Eles estão lá em cima tirando a roupa e fazendo graça. Se fosse o casal que mora no apartamento diretamente superior ao meu não me incomodaria em absoluto. Mas não: são os dois astronautas norte-americanos. Um deles espirrou no cosmos, da terra alguém no controle de comunicações exclamou: “Saúde!" Ou, mais possivelmente, “Gesundheit”! E comentou: “Acho que você contraiu o primeiro resfriado do espaço”! Não acho correto. Não que o camarada aqui em baixo tenha sido educado. Mas a leveza com que tratam o assunto todo. Sei lá: um homem no cosmos é um homem no cosmos. Está cercado, embora no imponderável, de gravidade por todos os lados. Ou deveria estar. Agora ficam os dois lá se rindo e se cutucando: “Êta, nós, hein?”, parecem dizer. Acho a coisa séria. Nada mais sério do que o espaço, nada mais sério do que estar no espaço. Eu ficaria inteiramente abobalhado e dificilmente daria uma informação coerente a alguma mesa de controle aqui da terra.

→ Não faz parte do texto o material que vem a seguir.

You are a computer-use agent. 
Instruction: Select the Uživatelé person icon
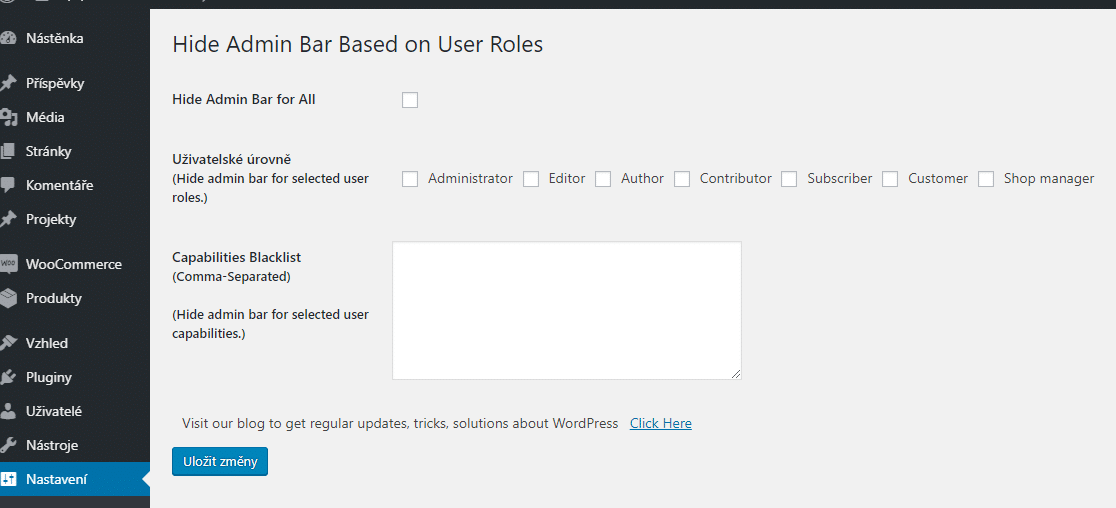[x=8, y=411]

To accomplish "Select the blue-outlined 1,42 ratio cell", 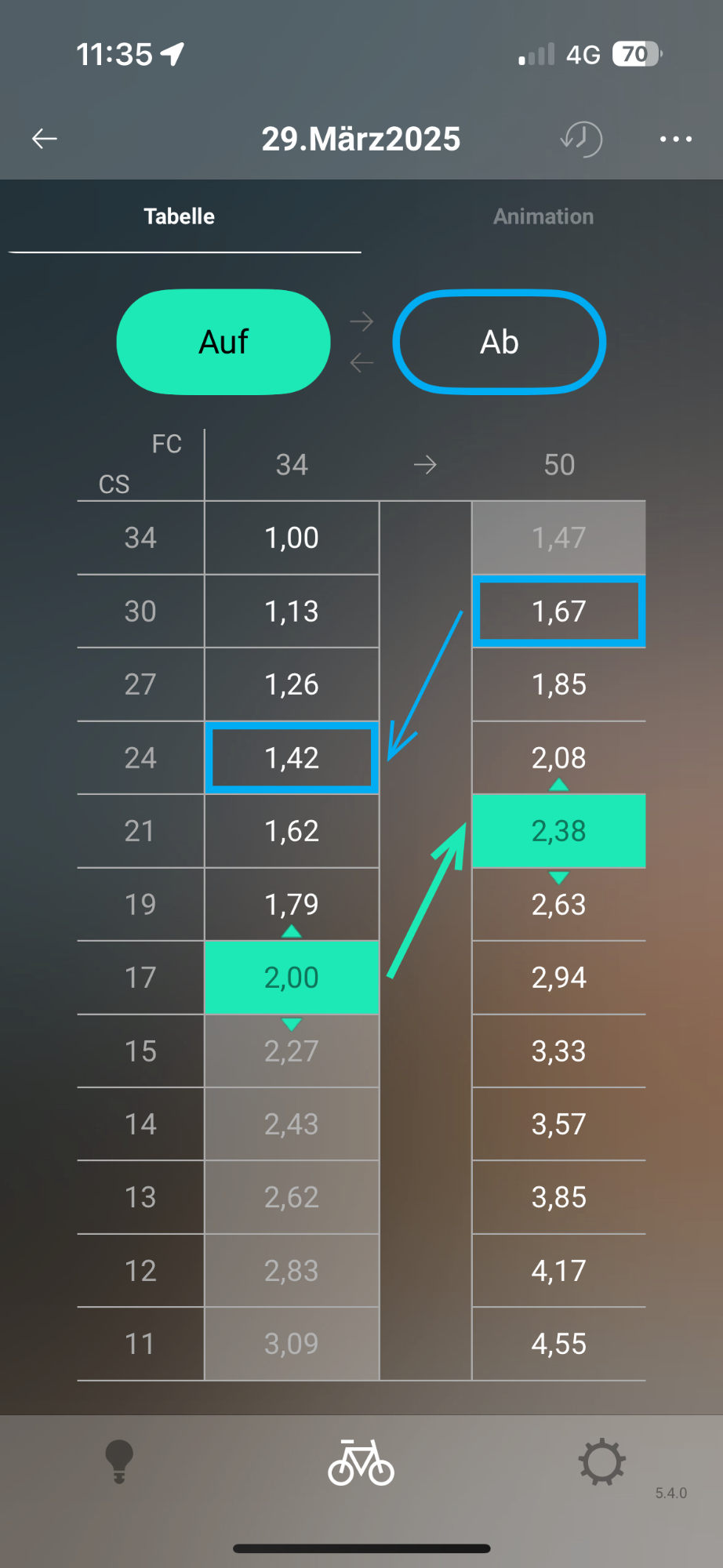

Também não chegaria ao extremo daquele russo que berrava: “Eu sou uma águia! Eu sou uma águia” dentro de toda aquela complicada roupagem espacial. Mas prenderia, tendo certeza, o espirro. E se tirasse a roupa, não avisaria o mundo inteiro: “Olha aí, eu vou tirar a roupa!”, numa espécie de exibicionismo cósmico, difícil de ser ultrapassado (as senhoras todas fechando as janelas e mandando as filhas para a cama: “Tem um homem nu lá em cima, meu anjo, vá se deitar!”). Mas se o presidente Johnson andou mostrando sua cicatriz a três por dois, como quem exibisse um peixe fabuloso recém fisgado, porque que o rapaz lá em cima não haveria de tirar a roupa?
Mais chocante ainda é o fato de dormirem sete saudáveis horas seguidas. Não é possível, deve haver alguma coisa de errado com eles. Se a gente não consegue dormir com uma lâmpada acesa na rua, como é que eles ferram no sono com a terra inteira brilhando (terra brilha?) na escotilha?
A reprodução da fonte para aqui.